Multi-drug-resistant tuberculosis bacteria. (Credit: U.S. Centers for Disease Control and Prevention)

The National Action Plan specifies a set of targeted interventions that will improve rapid detection and treatment of MDR-TB globally and in the United States.

Prior to the discovery and mass production of antibiotics in the 1940s, tuberculosis, or TB, was one of the most feared diseases around. Today, TB infections are preventable and treatable. Despite enormous progress toward eliminating the disease, TB still causes more deaths than any other single infectious disease worldwide, killing more than 1.5 million people each year.

And the disease is becoming more dangerous. Of the 9 million who contract TB every year, about 480,000 develop Multi-Drug Resistant TB, or MDR-TB. This form of the disease is caused by bacteria that are resistant to treatment with at least two of the most powerful first-line anti-TB drugs.

MDR-TB threatens progress made in TB care and control worldwide. It often develops and spreads where people receive some TB treatment but follow-up is poor. Patients suffering from MDR-TB must be treated longer, with second-line drugs that are less effective, more toxic, and often much more expensive than first-line drugs.

Recognizing the urgent need to address antimicrobial resistance, including that found in MDR-TB, in 2014, the Obama Administration announced the National Strategy for Combating Antibiotic-Resistant Bacteria and, last December, launched the National Action Plan for Combating MDR-TB. The National Action Plan specifies a set of targeted interventions that will improve rapid detection and treatment of MDR-TB globally and in the United States, as well as aid the discovery and development of innovative and effective ways to diagnose, treat, and prevent MDR-TB.

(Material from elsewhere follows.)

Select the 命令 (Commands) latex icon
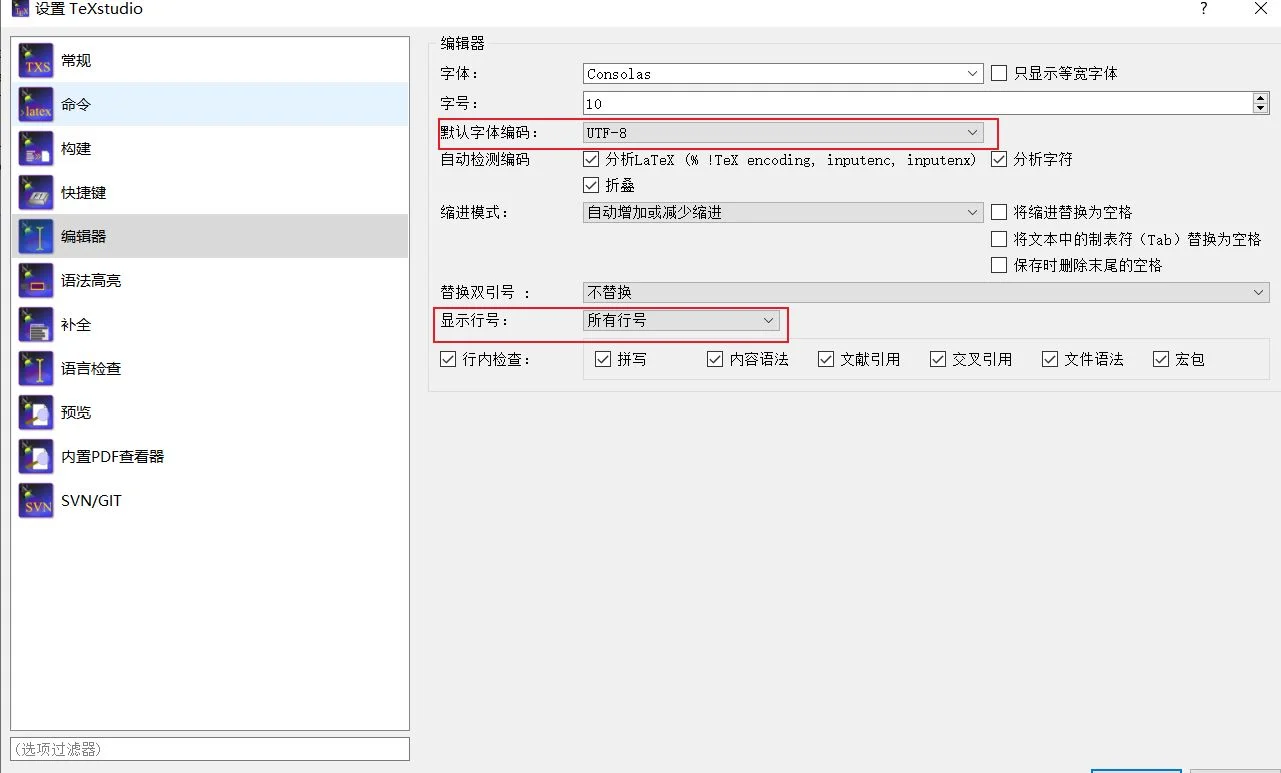 tap(36, 105)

The U.S. Agency for International Development (USAID) is helping to implement the National Action Plan, including by expanding its partnership with Janssen Therapeutics, a subsidiary of Johnson & Johnson, and forming a new partnership with Cepheid, a maker of molecular systems and tests.

At the public launch of the National Action Plan, Dr. Ariel Pablos-Méndez, USAID Assistant Administrator for Global Health, stated “USAID remains committed to addressing the global rise of Multi-Drug Resistant TB. With the successful implementation of this plan, we have an incredible opportunity to make a significant impact on the emergence and spread” of this disease.